Demographic measures comparisons between healthy controls, affected and unaffected BD offspring.
| Unaffected BD offspring |
Affected BD offspring |
Healthy individuals | |
|---|---|---|---|
| Sample (N) | 18 | 19 | 45 |
| Age (in years, M±SD) | 10.50±3.37 | 12.87±3.28* | 12.73±3.32 |
| Sex (M) | 9 | 10 | 23 |
| YMRS - (M±SD) | .33±.65 | 3.28±4* | - |
| HAM-D – (M±SD) | 1.25±1.89 | 5.75±5.65* | - |
| Age at illness onset (in years, M±SD) | - | 8.2±2.78 | - |
| Pubertal Development Scale (M±SD) | 10.58±5.25 | 10.84±5.09 | 11.71±4.96 |
| Ethnicity (N) | |||
| Caucasian | 17 | 16 | 24 |
| Hispanic | 0 | 2 | 8 |
| African American | 0 | 1 | 7 |
| American Indian | 0 | 0 | 2 |
| Asian | 1 | 0 | 2 |
| Hawaiian/Pacific islander | 0 | 0 | 2 |
| Two or more ethnicities | 0 | 1 | 0 |
| Participants on medication (N) | 0 | 7 | 0 |
Abbreviations: YMRS = Young Mania Rating Scale; HAM-D = Hamilton Rating Depression Scale;
p ≤0.05.
Brain volumes
Multiple comparison analyses found volumetric differences in the right amygdala (F(2,70) = 8.29, FDR corrected p = 0.0117, η2 = 0.1019) whereby unaffected BD offspring showed a larger volume compared to affected BD offspring and HC. Exploratory analyses comparing unaffected offspring (UO) to offspring with BD (AO-BD, including offspring with BD NOS) and other mood disorders (AO-Others) showed a significantly enlarged right amygdala in unaffected offspring. By contrast the amygdala volumes of offspring with BD were comparable to those of HC (Figure 1). The left amygdala, the right caudate, the right fusiform and the right frontal poles showed a group effect at an uncorrected p<.05 but did not survive multiple testing correction. Volumes of striatal, hippocampal, cingulate, and temporal regions were comparable across groups (Table 1S).
Figure 1.
Least squares means of right amygdala volumes (mm3) with age, gender, ethnicity and ICV as covariates in healthy controls (HC), unaffected (UA) and affected offspring (AO-BD) (Panel A), and in AO-BD and offspring with other mood disorders (AO-Other) (Panel B). Vertical bars denote 95% confidence intervals. *p<.05.
Post-hoc power analysis
Power analysis revealed a 94% chance of detecting volumetric differences in the right amygdala in a sample of 82 subjects, at a corrected p-value of 0.015 (Table 2S).
Discussion
The present study aimed to evaluate the volumetric differences between BD offspring with psychiatric disorders and unaffected high-risk BD offspring aged between 6 and 17 years using a whole-brain, surface-based approach with the Freesurfer image analysis suite. This innovative technique was selected to provide a more precise anatomical definition of the brain regions compared with manual tracing of brain regions and better matching of homologous cortical regions than voxel-based morphometry (VBM) techniques. The most compelling result of this study is that, relative to BD offspring with psychiatric disorders and healthy controls, unaffected offspring of BD parents exhibit larger amygdala volumes in the right hemisphere.

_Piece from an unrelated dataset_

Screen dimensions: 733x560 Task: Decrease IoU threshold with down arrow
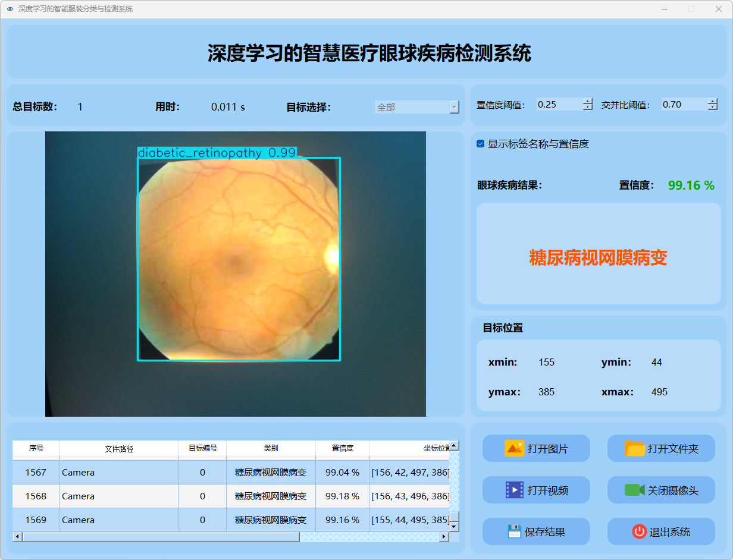[713, 108]
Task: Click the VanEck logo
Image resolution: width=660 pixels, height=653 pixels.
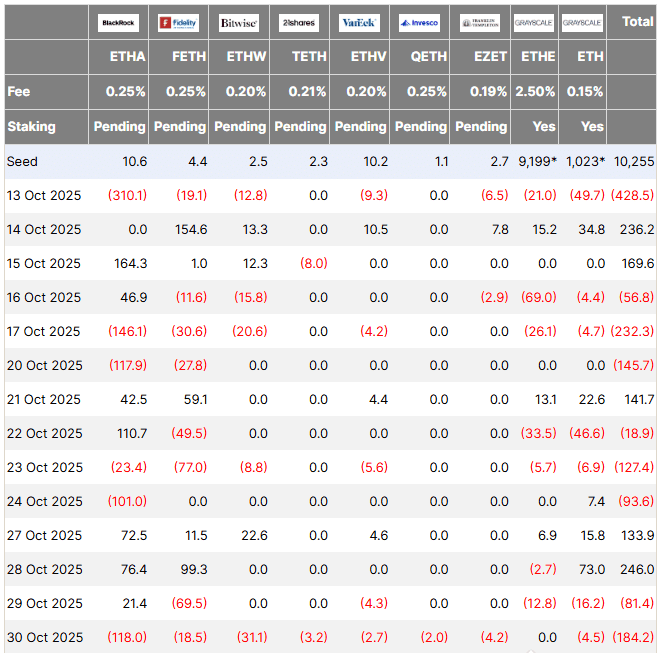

A number of studies have emphasized the role of the amygdala in the pathophysiology of BD (40, 41). However, findings of volumetric studies in BD are mixed and the size of the amygdala has been reported to be both decreased (42–45), unchanged (46–48) and increased (49–51). Smaller volumes in the left and right amygdala were found in BD children previously treated with psychotropic medication (52), while other studies did not detect any amygdalar abnormalities in either monozygotic twins discordant for BD (53), BD offspring (54) or unaffected relatives of BD (55, 56). Notably, a longitudinal study showed a delayed amygdalar development in adolescents who had recently experienced their first manic episode (46). In this study remitted individuals displayed larger amygdala volumes than those who had not achieved full recovery by 1 year (as measured by the Modified Longitudinal Interval Follow-up Examination) (46). The latter finding suggests that BD patients have a distinct neurodevelopmental trajectory and that a larger amygdala volume may be associated with greater chances of remission.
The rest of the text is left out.